But there are no fractions, the world is an integer
Like us, and like us it can neither stand wholly apart nor disappear.
When one is young it seems like a very strange and safe place,
But now that I have changed it feels merely odd, cold
And full of interest.
          --John Ashbery, "A Wave"

Sometimes I sense that to put real confidence in my memory I have to get to the end of all rememberings. That seems to say that I forego remembering. And now that strikes me as an accurate description of what it is to have confidence in one's memory.

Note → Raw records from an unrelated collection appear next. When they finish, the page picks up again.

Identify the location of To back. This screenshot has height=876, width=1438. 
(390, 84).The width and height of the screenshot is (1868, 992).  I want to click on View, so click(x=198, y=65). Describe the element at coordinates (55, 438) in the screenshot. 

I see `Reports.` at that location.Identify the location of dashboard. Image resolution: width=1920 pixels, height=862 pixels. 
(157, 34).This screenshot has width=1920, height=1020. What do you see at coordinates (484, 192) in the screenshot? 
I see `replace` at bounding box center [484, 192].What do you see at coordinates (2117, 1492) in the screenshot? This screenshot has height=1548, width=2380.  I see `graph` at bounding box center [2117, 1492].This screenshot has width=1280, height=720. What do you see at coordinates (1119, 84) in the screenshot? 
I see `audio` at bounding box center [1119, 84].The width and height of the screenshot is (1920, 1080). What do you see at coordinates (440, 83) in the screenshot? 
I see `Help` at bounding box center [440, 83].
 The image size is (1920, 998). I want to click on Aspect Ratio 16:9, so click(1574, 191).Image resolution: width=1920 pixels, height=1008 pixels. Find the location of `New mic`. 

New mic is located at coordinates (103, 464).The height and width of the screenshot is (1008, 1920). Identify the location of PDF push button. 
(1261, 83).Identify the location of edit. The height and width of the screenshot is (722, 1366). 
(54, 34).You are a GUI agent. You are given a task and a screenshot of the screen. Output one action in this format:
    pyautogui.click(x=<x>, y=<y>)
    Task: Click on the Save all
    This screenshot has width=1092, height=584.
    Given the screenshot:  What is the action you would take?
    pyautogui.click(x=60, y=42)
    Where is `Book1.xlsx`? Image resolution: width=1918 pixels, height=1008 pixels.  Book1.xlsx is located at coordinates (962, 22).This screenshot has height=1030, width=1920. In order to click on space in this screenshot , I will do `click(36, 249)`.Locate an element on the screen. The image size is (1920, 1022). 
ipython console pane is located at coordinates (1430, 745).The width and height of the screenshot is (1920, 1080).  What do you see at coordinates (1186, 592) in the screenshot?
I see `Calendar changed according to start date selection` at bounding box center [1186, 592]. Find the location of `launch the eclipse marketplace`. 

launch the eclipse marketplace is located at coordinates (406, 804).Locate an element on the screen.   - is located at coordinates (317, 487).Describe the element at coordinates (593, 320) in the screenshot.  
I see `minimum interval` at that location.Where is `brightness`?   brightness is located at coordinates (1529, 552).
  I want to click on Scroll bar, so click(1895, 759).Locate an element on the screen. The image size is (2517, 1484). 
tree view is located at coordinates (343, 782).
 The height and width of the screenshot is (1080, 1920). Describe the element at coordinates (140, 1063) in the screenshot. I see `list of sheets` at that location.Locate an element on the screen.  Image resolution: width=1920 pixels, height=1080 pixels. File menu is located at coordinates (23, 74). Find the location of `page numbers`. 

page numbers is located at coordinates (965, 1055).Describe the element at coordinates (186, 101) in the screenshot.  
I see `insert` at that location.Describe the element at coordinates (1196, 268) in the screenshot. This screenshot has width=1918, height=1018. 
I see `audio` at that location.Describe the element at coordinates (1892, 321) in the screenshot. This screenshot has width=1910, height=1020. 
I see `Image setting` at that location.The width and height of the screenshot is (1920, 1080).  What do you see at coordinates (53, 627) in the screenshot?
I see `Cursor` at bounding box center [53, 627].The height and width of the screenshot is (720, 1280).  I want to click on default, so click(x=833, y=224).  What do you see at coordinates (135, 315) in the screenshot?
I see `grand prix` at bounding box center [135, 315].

          --Stanley Cavell, The Claim of Reason


Tuesday, April 04, 2006
I remember the first blister I noticed. Other kids had them, I was vaguely aware -- I think the first kid I knew had blisters was the boy we walked around the walls of Dubrovnik with. I remember that he had two on his hands, and I was both interested and somewhat perturbed by them -- especially because his father kept making him leave them alone. The first one I noticed on myself was at my uptown grandmother's house. It was on my thumb. I have no idea how I got it, and don't think I had any idea then. I remember noticing it before going to bed on her dining room couch: I was sleeping over but my parents were still there at some holiday celebration, in the living room where I usually slept when I spent the night there, and I went to bed before they left. The blister hurt a lot, and I was surprised when I popped it that it contained water, not blood. I was also surprised, and pleased, that it hurt less then, and I didn't tell anyone about it. I was a little nervous about this, but it turned out to be fine.